[RECORDS SUPPLIED]:
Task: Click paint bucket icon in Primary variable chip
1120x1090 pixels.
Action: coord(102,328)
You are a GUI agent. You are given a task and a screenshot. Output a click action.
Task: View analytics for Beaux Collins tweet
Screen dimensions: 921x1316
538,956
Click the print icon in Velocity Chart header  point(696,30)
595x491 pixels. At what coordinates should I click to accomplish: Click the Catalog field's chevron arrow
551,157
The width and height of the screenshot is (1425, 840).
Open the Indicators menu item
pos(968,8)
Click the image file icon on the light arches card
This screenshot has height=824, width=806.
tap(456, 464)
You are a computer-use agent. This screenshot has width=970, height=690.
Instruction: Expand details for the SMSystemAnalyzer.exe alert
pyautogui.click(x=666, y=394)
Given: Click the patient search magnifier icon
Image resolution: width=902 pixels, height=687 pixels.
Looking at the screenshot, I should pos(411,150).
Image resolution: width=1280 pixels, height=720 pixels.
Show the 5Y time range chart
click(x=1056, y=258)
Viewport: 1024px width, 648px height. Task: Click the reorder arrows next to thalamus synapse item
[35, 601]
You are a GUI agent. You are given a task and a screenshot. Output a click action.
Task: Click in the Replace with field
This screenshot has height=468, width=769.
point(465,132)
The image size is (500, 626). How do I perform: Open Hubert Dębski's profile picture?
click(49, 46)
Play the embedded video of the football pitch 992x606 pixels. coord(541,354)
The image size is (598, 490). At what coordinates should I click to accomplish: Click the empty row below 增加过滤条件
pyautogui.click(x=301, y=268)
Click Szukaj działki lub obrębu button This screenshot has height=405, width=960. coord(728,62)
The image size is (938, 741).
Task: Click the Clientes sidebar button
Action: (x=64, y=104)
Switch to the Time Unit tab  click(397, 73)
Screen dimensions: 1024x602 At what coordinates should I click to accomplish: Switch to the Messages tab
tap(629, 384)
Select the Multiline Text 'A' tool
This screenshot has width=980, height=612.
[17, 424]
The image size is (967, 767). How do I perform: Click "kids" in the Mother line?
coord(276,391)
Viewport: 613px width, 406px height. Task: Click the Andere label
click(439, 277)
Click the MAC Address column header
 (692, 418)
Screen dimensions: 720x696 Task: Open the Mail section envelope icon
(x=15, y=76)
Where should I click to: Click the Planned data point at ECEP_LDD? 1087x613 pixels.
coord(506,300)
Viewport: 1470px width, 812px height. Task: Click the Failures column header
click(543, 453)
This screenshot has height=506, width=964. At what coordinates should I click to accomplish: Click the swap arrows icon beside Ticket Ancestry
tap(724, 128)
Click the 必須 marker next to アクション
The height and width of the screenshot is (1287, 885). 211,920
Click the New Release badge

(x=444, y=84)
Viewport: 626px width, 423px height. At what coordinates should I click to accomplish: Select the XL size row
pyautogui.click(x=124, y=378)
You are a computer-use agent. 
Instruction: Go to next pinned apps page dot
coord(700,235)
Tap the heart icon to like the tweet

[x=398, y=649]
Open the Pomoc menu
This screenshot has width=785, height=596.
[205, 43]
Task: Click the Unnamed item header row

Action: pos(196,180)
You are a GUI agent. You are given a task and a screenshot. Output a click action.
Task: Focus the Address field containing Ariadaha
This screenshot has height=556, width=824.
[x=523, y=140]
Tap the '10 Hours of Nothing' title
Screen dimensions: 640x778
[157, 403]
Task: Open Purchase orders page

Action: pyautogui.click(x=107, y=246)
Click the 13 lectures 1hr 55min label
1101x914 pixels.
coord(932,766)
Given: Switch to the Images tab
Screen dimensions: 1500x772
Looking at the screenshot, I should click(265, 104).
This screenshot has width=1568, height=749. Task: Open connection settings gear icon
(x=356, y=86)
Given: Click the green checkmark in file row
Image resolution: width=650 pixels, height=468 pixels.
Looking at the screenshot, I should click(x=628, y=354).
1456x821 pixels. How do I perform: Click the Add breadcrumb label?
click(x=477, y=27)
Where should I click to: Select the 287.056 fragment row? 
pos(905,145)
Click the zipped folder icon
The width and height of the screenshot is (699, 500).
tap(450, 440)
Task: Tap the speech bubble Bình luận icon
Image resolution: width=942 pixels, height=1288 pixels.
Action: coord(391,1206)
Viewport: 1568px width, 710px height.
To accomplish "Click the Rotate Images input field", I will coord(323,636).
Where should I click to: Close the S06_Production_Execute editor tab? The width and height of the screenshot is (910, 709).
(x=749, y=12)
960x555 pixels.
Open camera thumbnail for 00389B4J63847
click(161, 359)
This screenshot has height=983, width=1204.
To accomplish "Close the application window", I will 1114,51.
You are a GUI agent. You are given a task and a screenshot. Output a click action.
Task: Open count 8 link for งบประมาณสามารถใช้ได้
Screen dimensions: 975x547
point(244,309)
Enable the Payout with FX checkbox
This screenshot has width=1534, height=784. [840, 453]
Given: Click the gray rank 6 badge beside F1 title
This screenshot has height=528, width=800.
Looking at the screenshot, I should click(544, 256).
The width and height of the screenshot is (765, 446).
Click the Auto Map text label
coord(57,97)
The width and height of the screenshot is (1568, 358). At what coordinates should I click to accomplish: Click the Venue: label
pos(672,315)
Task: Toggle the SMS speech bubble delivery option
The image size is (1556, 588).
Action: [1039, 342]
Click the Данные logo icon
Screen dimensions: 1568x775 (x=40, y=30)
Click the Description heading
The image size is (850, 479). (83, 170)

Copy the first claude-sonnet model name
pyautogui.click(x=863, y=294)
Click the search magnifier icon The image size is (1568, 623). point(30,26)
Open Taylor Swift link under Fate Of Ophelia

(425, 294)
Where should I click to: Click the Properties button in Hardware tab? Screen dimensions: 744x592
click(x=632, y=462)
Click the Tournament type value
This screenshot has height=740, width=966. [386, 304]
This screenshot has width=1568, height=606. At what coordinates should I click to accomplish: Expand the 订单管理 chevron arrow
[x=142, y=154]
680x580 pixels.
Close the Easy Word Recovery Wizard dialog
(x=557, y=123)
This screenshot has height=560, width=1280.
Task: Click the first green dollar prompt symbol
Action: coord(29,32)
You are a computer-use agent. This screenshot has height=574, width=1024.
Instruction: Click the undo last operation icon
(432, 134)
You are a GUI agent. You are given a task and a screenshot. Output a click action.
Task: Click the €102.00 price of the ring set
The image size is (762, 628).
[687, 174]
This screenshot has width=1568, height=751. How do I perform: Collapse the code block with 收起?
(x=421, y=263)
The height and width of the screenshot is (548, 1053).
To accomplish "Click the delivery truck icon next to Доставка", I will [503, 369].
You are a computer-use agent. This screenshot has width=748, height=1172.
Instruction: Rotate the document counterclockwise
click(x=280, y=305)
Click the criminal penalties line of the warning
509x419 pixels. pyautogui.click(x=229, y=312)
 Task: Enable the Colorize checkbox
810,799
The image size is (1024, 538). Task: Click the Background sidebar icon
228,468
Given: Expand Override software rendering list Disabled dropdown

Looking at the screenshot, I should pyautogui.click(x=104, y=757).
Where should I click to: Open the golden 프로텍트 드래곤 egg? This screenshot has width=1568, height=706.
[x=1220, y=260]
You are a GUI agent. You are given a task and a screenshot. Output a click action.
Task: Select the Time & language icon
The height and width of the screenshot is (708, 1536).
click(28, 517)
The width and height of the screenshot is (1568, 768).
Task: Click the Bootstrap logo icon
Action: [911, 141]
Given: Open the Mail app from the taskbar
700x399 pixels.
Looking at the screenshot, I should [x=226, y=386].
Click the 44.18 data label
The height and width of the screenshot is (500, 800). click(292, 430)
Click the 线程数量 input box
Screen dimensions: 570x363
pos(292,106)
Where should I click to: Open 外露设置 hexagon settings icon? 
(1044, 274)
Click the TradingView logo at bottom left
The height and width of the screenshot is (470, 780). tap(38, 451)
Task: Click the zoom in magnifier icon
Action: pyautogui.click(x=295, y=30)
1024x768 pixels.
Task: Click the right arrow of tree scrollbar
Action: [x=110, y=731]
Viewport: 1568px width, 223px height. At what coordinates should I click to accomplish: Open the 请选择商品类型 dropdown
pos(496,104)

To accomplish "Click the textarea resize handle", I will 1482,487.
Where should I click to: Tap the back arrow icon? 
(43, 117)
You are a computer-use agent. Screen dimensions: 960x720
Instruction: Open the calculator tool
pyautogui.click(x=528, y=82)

[EXERCISE]:
In the data above, which lines lie between the line with "Task: Open count" and the line with "Given: Click the gray", inclusive? Print those lines exactly and nothing else.

[YOUR SOLUTION]:
Task: Open count 8 link for งบประมาณสามารถใช้ได้
Screen dimensions: 975x547
point(244,309)
Enable the Payout with FX checkbox
This screenshot has width=1534, height=784. [840, 453]
Given: Click the gray rank 6 badge beside F1 title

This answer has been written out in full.